Stored data entries
>>>

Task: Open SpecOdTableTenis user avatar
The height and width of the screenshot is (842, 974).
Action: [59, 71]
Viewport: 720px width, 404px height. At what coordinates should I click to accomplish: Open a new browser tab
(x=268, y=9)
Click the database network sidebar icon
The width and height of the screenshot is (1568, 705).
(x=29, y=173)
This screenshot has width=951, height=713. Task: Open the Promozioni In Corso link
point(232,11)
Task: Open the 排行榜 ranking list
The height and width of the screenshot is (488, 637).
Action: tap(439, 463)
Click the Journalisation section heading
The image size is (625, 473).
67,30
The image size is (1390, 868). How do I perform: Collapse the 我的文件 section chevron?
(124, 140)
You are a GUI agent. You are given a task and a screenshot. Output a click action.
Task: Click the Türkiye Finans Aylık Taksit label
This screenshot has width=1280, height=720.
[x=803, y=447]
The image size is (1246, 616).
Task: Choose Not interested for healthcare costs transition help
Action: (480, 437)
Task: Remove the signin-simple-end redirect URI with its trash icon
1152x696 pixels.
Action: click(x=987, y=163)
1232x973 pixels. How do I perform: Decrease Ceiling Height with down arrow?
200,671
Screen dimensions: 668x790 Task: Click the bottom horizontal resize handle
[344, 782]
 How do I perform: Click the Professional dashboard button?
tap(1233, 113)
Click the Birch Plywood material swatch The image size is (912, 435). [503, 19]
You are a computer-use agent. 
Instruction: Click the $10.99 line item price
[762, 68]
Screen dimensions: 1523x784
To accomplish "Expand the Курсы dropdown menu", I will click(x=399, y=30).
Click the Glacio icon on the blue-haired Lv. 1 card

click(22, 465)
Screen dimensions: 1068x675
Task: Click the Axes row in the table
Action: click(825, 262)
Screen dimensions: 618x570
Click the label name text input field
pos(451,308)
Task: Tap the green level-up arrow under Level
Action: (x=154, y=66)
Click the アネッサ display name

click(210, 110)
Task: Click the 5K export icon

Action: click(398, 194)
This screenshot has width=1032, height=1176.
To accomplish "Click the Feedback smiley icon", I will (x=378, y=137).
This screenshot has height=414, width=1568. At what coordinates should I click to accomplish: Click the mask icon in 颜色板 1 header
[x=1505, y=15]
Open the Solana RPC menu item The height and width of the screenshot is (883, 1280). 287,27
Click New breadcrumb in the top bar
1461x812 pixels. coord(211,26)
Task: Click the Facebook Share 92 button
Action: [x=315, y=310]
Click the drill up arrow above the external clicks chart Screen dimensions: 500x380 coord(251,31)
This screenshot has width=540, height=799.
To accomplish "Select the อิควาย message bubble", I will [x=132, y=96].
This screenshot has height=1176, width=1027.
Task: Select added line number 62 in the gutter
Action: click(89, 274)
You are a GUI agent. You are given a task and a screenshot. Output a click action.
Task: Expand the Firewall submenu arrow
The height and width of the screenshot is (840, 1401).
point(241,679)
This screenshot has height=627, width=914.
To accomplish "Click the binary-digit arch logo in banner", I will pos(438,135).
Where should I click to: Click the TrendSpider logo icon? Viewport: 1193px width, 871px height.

<<<

*Instructions for the task*
Write out all records exactly, keeping every detail.

*Solution for this task*
Task: Open SpecOdTableTenis user avatar
The height and width of the screenshot is (842, 974).
Action: [59, 71]
Viewport: 720px width, 404px height. At what coordinates should I click to accomplish: Open a new browser tab
(x=268, y=9)
Click the database network sidebar icon
The width and height of the screenshot is (1568, 705).
(x=29, y=173)
This screenshot has width=951, height=713. Task: Open the Promozioni In Corso link
point(232,11)
Task: Open the 排行榜 ranking list
The height and width of the screenshot is (488, 637).
Action: tap(439, 463)
Click the Journalisation section heading
The image size is (625, 473).
67,30
The image size is (1390, 868). How do I perform: Collapse the 我的文件 section chevron?
(124, 140)
You are a GUI agent. You are given a task and a screenshot. Output a click action.
Task: Click the Türkiye Finans Aylık Taksit label
This screenshot has width=1280, height=720.
[x=803, y=447]
The image size is (1246, 616).
Task: Choose Not interested for healthcare costs transition help
Action: (480, 437)
Task: Remove the signin-simple-end redirect URI with its trash icon
1152x696 pixels.
Action: click(x=987, y=163)
1232x973 pixels. How do I perform: Decrease Ceiling Height with down arrow?
200,671
Screen dimensions: 668x790 Task: Click the bottom horizontal resize handle
[344, 782]
 How do I perform: Click the Professional dashboard button?
tap(1233, 113)
Click the Birch Plywood material swatch The image size is (912, 435). [503, 19]
You are a computer-use agent. 
Instruction: Click the $10.99 line item price
[762, 68]
Screen dimensions: 1523x784
To accomplish "Expand the Курсы dropdown menu", I will click(x=399, y=30).
Click the Glacio icon on the blue-haired Lv. 1 card

click(22, 465)
Screen dimensions: 1068x675
Task: Click the Axes row in the table
Action: click(825, 262)
Screen dimensions: 618x570
Click the label name text input field
pos(451,308)
Task: Tap the green level-up arrow under Level
Action: (x=154, y=66)
Click the アネッサ display name

click(210, 110)
Task: Click the 5K export icon

Action: click(398, 194)
This screenshot has width=1032, height=1176.
To accomplish "Click the Feedback smiley icon", I will (x=378, y=137).
This screenshot has height=414, width=1568. At what coordinates should I click to accomplish: Click the mask icon in 颜色板 1 header
[x=1505, y=15]
Open the Solana RPC menu item The height and width of the screenshot is (883, 1280). 287,27
Click New breadcrumb in the top bar
1461x812 pixels. coord(211,26)
Task: Click the Facebook Share 92 button
Action: [x=315, y=310]
Click the drill up arrow above the external clicks chart Screen dimensions: 500x380 coord(251,31)
This screenshot has width=540, height=799.
To accomplish "Select the อิควาย message bubble", I will [x=132, y=96].
This screenshot has height=1176, width=1027.
Task: Select added line number 62 in the gutter
Action: click(89, 274)
You are a GUI agent. You are given a task and a screenshot. Output a click action.
Task: Expand the Firewall submenu arrow
The height and width of the screenshot is (840, 1401).
point(241,679)
This screenshot has height=627, width=914.
To accomplish "Click the binary-digit arch logo in banner", I will pos(438,135).
Where should I click to: Click the TrendSpider logo icon? Viewport: 1193px width, 871px height.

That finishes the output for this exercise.